Accelerating quantity and quality of entrepreneurship towards benchmarks from high-performing countries and Indian states can create over 30 million women-owned enterprises, of which 40 per cent (12 million) can generate employment, the report said.
"This can generate potentially transformational employment in India, of 150-170 million jobs, which is more than 25 per cent of the new jobs required for the entire working age population, from now until 2030," it added.
Of all women-owned enterprises, a majority are single-person enterprises with the largest group represented by rural non-farm home-based business owners at 38 per cent, followed by urban self-employed women "solo-preneurs" at 31 per cent who usually work from home.
The other dominant segments include rural "agri-preneurs" who are farm-based business owners (18 per cent) and small business owners at 14 per cent - split across urban (6 per cent) and rural (8 per cent).
In total, these women entrepreneurs provide direct employment to an estimated 22 to 27 million people currently, the report said.
In spite of India's economic progress in the last decade, women's participation in the labour force has declined and is expected to be under pressure due to labour trends, technological disruption and constraining social barriers, Megha Chawla, Partner at Bain & Company, and the lead author of the report, said.
"Unlocking entrepreneurship among women in India is a complex effort but it provides an unprecedented opportunity to change the economic and social trajectory of India and its women for generations to come," she added.
This will drive tremendous job creation and also deliver transformational social and personal outcomes for women, Chawla said.
Google India and Southeast Asia senior country marketing director Sapna Chadha said the company has been investing in skilling efforts across small and medium businesses, start-ups and overcoming digital gender gap in the country through its Internet Saathi programme.
"Across all our programmes, we have seen that women are hungry for opportunities to grow their household incomes.
“Hundreds of women in rural India want to learn more about doing business and many have already made the start to enhance their livelihoods," she said.
The report outlined opportunity areas to unlock women entrepreneurship in India.

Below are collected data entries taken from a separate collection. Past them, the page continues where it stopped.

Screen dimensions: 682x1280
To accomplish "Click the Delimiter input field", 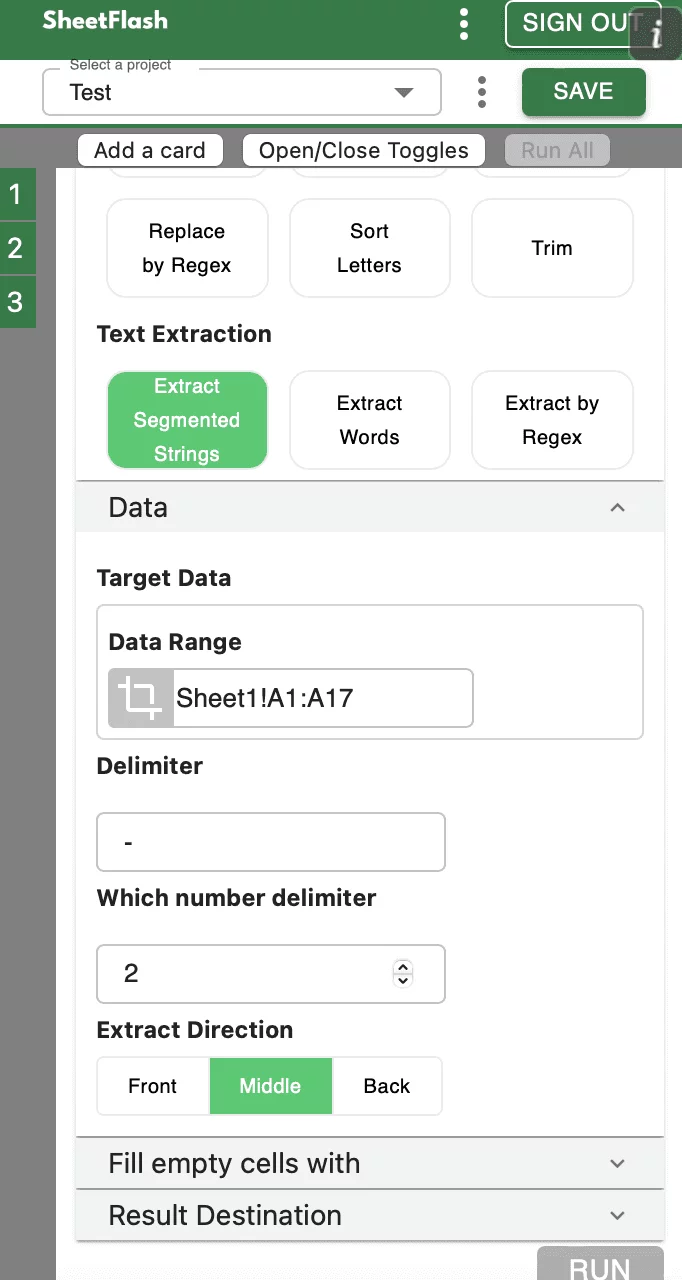I will point(270,842).
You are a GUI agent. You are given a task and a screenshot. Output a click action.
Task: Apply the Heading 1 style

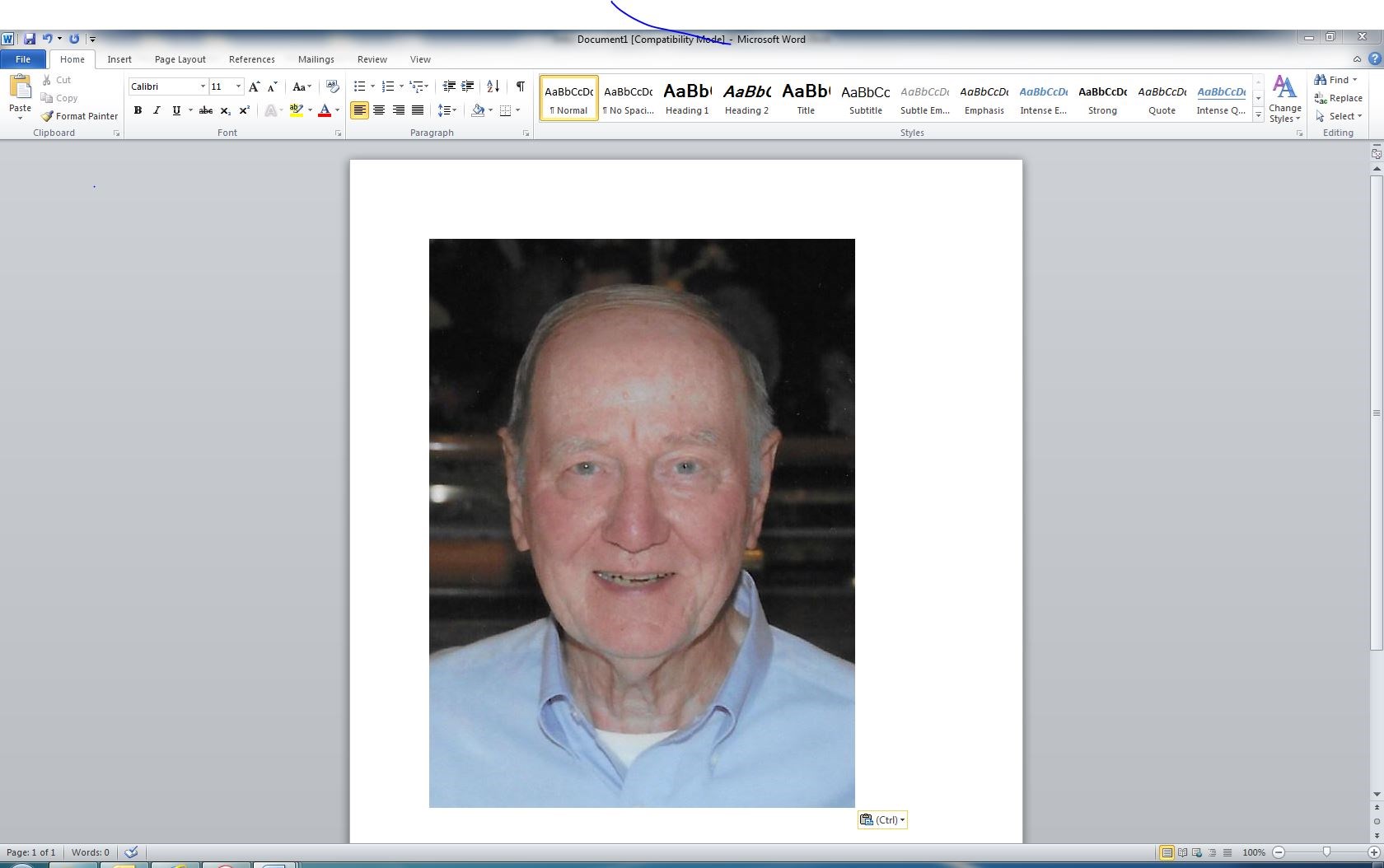click(x=687, y=98)
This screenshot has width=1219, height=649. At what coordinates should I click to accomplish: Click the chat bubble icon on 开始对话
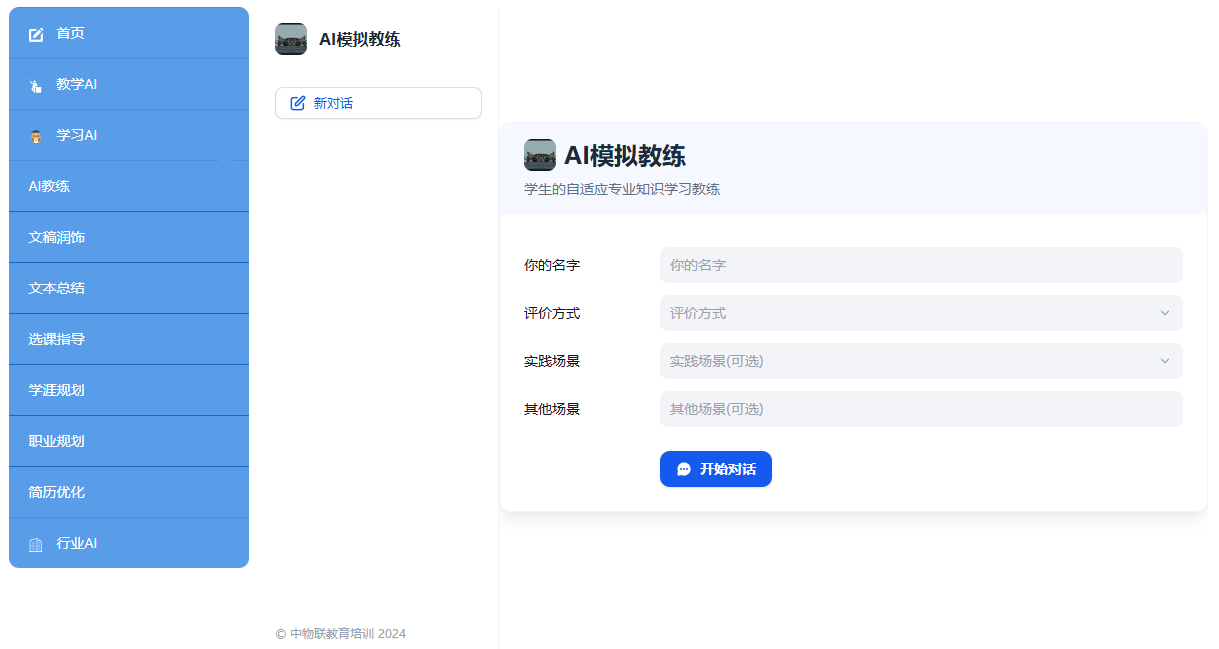tap(684, 469)
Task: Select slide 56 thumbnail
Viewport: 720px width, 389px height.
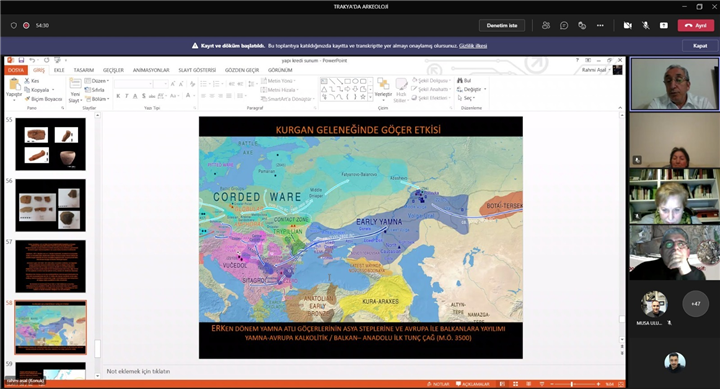Action: pos(51,205)
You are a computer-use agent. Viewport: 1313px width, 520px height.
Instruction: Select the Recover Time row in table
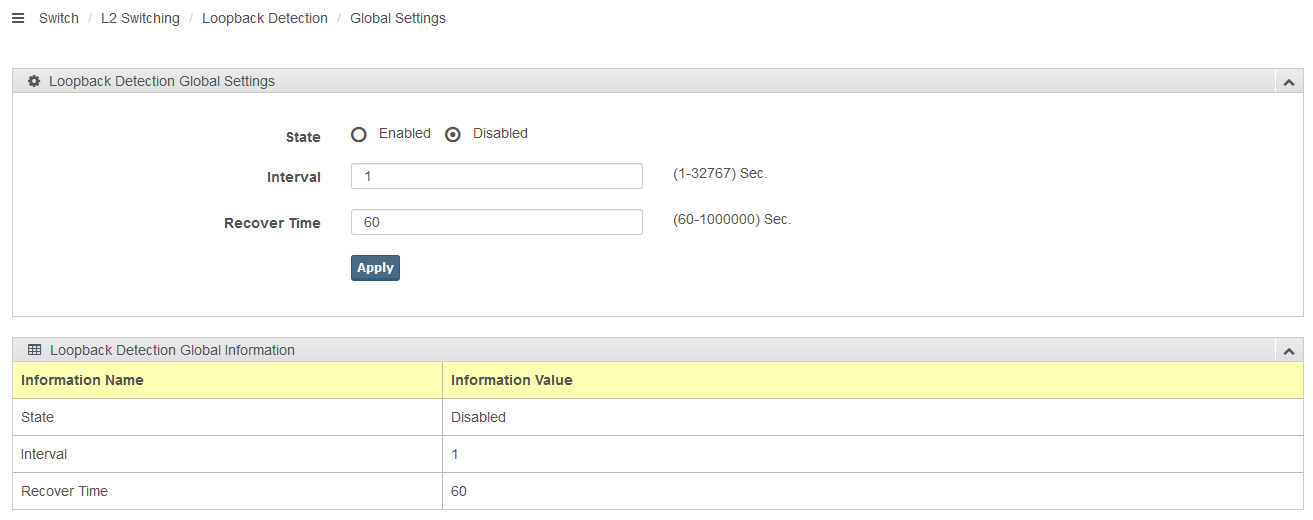[x=658, y=491]
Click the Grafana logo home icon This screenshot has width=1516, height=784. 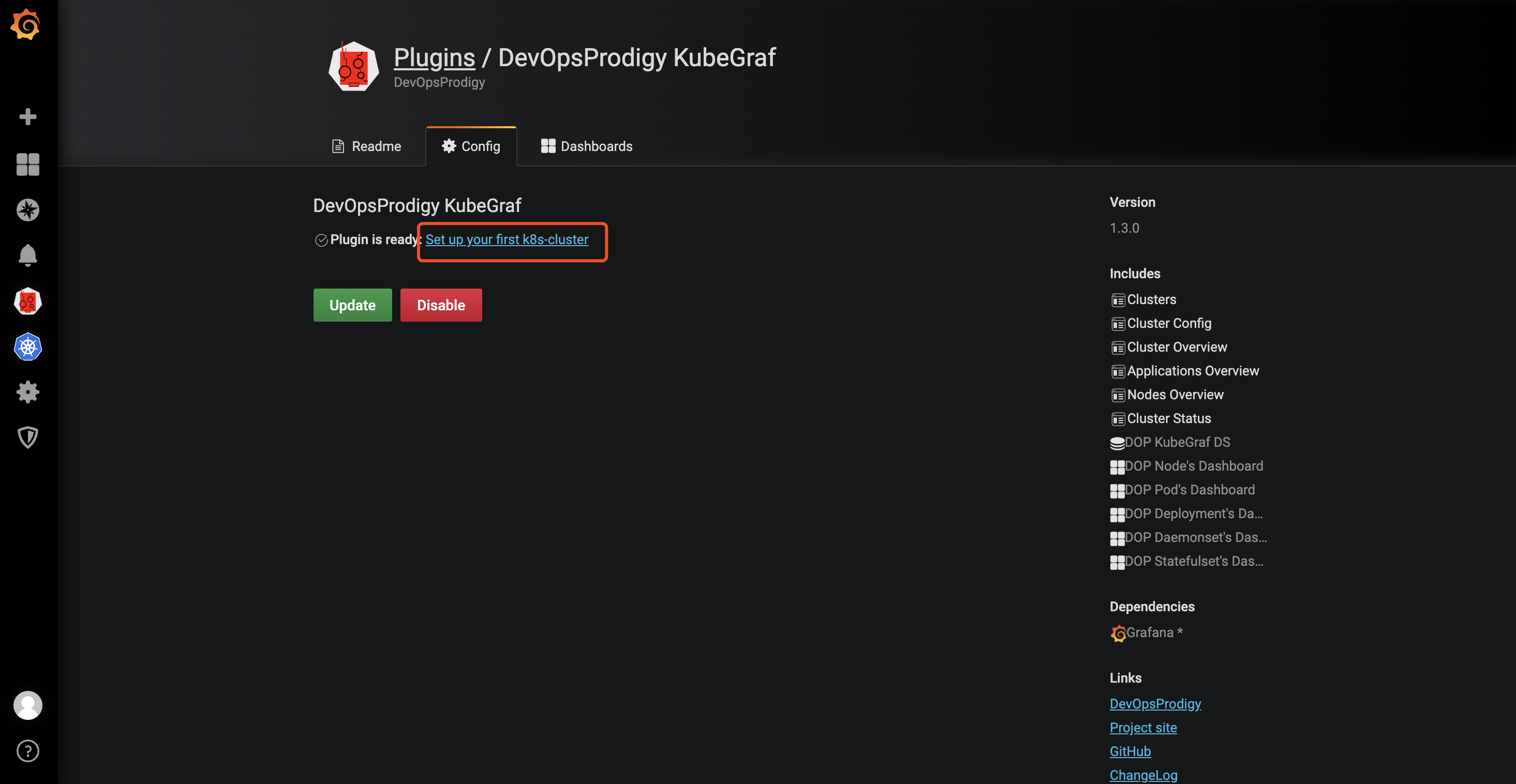tap(26, 25)
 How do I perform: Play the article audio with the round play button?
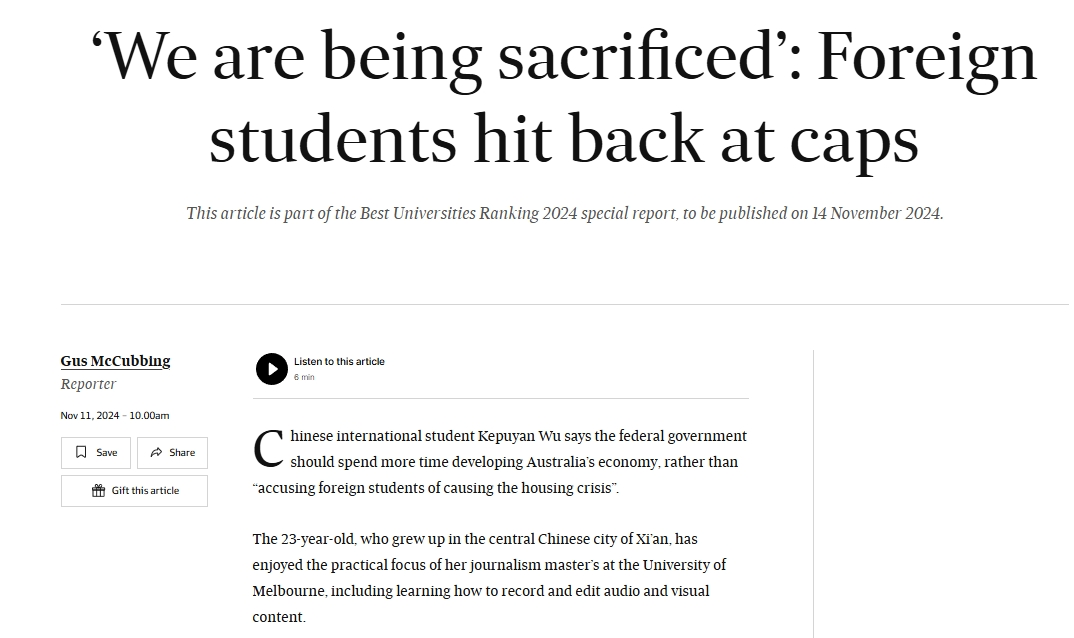pyautogui.click(x=272, y=369)
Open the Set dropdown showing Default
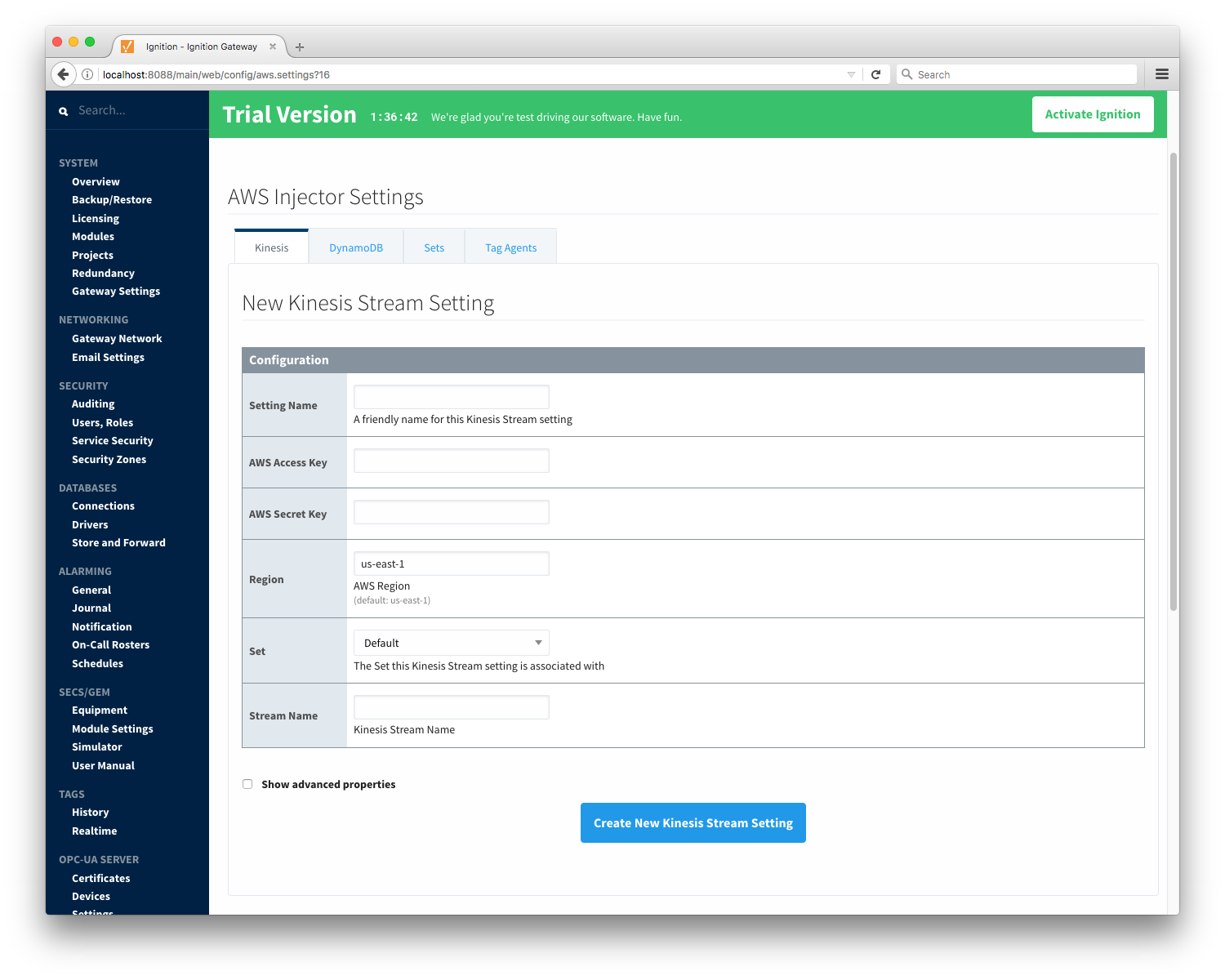The image size is (1225, 980). tap(451, 643)
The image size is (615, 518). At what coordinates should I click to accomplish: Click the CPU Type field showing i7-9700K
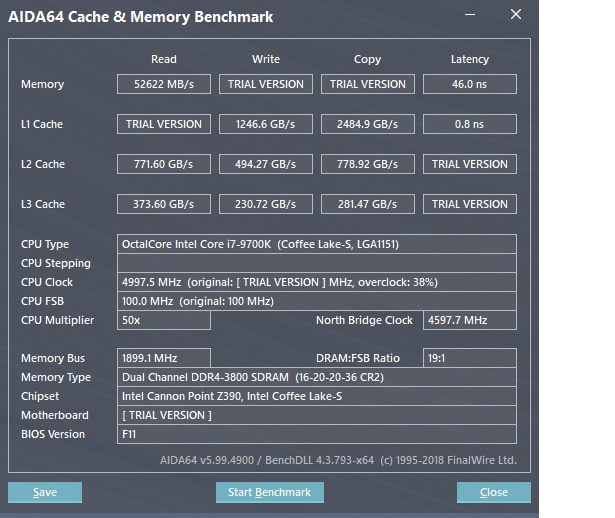317,244
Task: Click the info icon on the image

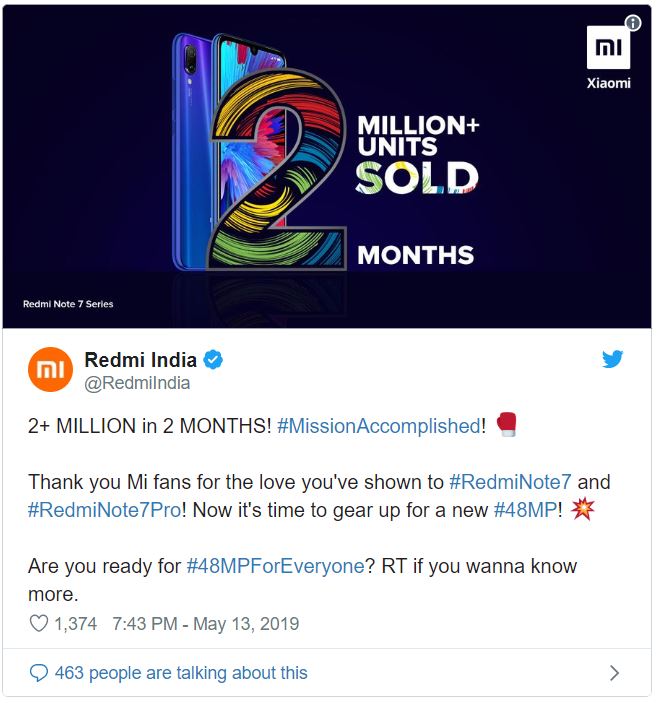Action: coord(633,22)
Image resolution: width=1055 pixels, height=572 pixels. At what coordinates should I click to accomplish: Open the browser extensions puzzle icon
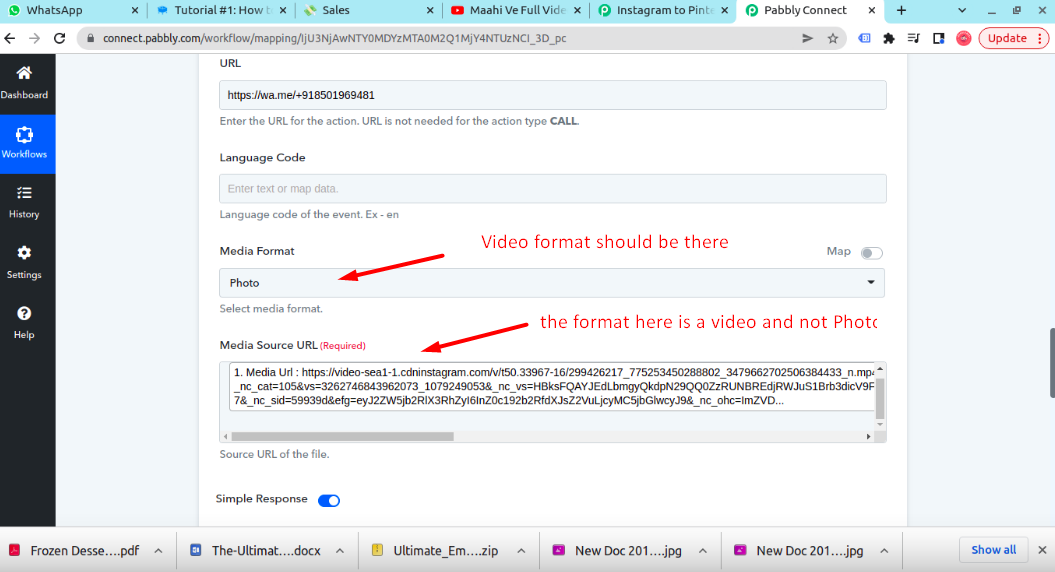coord(888,38)
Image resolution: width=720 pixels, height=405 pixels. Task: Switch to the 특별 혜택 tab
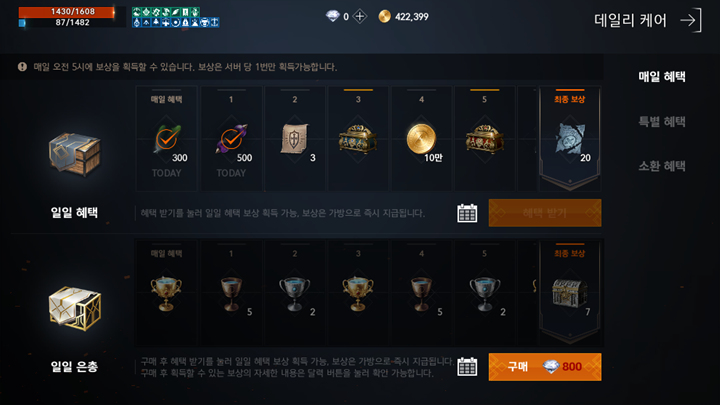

It suggested that level-playing field for high-impact, employment-creating entrepreneurs be provided and expanding the funnel to get more women to start enterprises.
It also recommended that steps be taken to build, strengthen and scale productive rural "agri-preneurs".
"Implementing these interventions to accelerate prospective and current women entrepreneurs will need a deep recognition of the urgency, and a multi-year coordinated scaled effort between various ecosystem participants," Sri Rajan, partner at Bain & Company, and co-author of the report, said.
These participants include national and state governments, grassroot organisations, investment and banking communities, other private enterprises, educational institutions and media.
The report said that of the about 432 million working-age women in India, about 343 million are not in paid formal work.
An estimated 324 million of these women are not in the labour force and another 19 million are in the labour force but not employed, it said.
By 2030, India's working-age population will surpass an unprecedented 1 billion, and up to 400 million women's economic potential may be left unaddressed, it added.
"India needs to take a non-traditional approach. In addition to job creation by private and government sectors, entrepreneurship is a powerful, and largely untapped, opportunity for working-age women in India," the report said.
By creating jobs, fuelling innovation and furthering investment in health and education, entrepreneurship among women could transform of India's economy and society, it said.